4)终止液：为2M硫酸溶液，分装7mL至每个试剂盒；

本发明提供的椰子蛋白免疫检测试剂盒包括：椰子中性糖蛋白标准液7瓶，浓度分别为0μg/mL、1μg/mL、2μg/mL、4μg/mL、8μg/mL、16μg/mL、32μg/mL；抗椰子中性糖蛋白酶标抗体；包被了椰子中性糖蛋白的酶标板，底物显色液，终止液。

本发明提供的椰子蛋白免疫检测试剂盒在4℃环境下贮藏，可保质1年以上。

椰子蛋白酶联免疫试剂盒对椰子相关产品进行检测

1)样品前处理：

椰子饮料：将椰子饮料均质，称取1g，加入20mL 0.01M pH7.4的PBS超声连续提取2min，离心，取上清液为样品检测溶液，如果样品检测溶液的检测结果超过线性范围上限，需再酌情稀释；

含有椰子成分的固体食品：将固体样品研磨至粉状，称取0.1g，加入10mL 0.01M pH7.4的PBS超声连续提取2min，离心，取上清液稀释1000倍后，得到样品检测溶液；

2)椰子蛋白酶联免疫检测试剂盒进行检测：

将所需试剂从冷藏环境中取出，在室温下平衡30min以上，各种试剂使用前均须摇匀；

加系列浓度的椰子中性糖蛋白标准液或样品检测溶液50ul到相应的微孔中，标准液均需做2个平行试验，然后加50μl酶标抗体工作液，室温避光反应30分钟；

小心揭开盖板膜，弃去微孔中液体，并将微孔中剩余残液在吸水纸上拍干，往微孔中注满洗涤液，轻轻振荡，放置2分钟，弃去微孔中液体，并在吸水纸上拍干，重复洗涤4次或机洗5次；

加100μl底物显色液到相应的微孔中，并在室温下避光反应15分钟；

加50μl终止液到相应的微孔中，使用酶标仪于450nm波长下测定OD值；

3)绘制标准曲线：

根据椰子中性糖蛋白标准液的实验数据建立标准曲线

标准曲线如图2所示。标准曲线的回归方程R²>0.99，说明OD值与椰子中性糖蛋白浓度具有很好的线性关系。根据标准曲线的线性回归方程，计算出样品中的椰子中性糖蛋白含量，将此含量乘以系数6.5，得到椰子全蛋白含量。

椰子蛋白酶联免疫检测试剂盒的特异性

使用椰子蛋白酶联免疫检测试剂盒对食品其他常见蛋白进行检测，结果如表1所示。从表1可知，椰子蛋白酶联免疫检测试剂盒与食品中其他蛋白成分无交叉反应，特异性好，检测结果不会受影响。
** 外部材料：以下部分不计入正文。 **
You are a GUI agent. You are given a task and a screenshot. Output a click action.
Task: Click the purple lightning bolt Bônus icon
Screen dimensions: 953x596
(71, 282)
表1椰子蛋白酶联免疫试剂盒与食品中其他蛋白成分的交叉反应

椰子蛋白酶联免疫检测试剂盒的重复性

使用椰子蛋白酶联免疫检测试剂盒连续6天重复测定10个样品的椰子蛋白含量，结果如表2所示。从表2可知，椰子蛋白酶联免疫检测试剂盒进行样品检测的相对标准偏差<5％，重复性好。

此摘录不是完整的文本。